I felt like I was eating pretty healthy. And I was. I was just eating about double what I should. I remember the first two days of counting calories, and I was shocked by how much I was eating. I never felt like I was over eating, I never felt stuffed after meals, and I was eating fewer servings than the rest of my family. But for me, it was still over eating. Once I realized that, it was very easy to cut back. I still have pizza and ice cream and candy and bacon. But I just eat one slice of pizza and just one actually serving size of ice cream. I reach towards healthy, more protein based snacks. I'm not eating a specialized diet, I'm eating what the rest of my family is. I'm just eating a more appropriate amount.
The calorie counting was hard at first, but it's gotten so easy now (especially since I've added our favorite recipes to MyFitnessPal.) There are days when I go over, but most days I have a good feel for how much I can eat. By deciding to not eat off the plate of cookies at work, it means I can have a cocktail with Hubster that evening while we watch Outlander.

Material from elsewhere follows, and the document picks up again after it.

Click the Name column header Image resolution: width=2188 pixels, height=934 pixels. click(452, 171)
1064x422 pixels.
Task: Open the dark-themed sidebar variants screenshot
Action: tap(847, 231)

Between these two things, I'm not just feeling great, I'm losing weight. For the first time in years, I'm actually seeing the number on the scale drop. There is no more jumping up and down to get my jeans on.
So far, I'm down 10 pounds. My BMI has dropped two points, headed back towards a normal, healthy BMI.
I know it's not just about the numbers. There are so many reasons to take care of ourselves, to eat healthy and exercise regularly. But it's so nice to get that reward for taking care of myself.
Now, I just have to figure out what to do about my sleep. I've always known that I haven't slept well, and now I have the FitBit to prove it.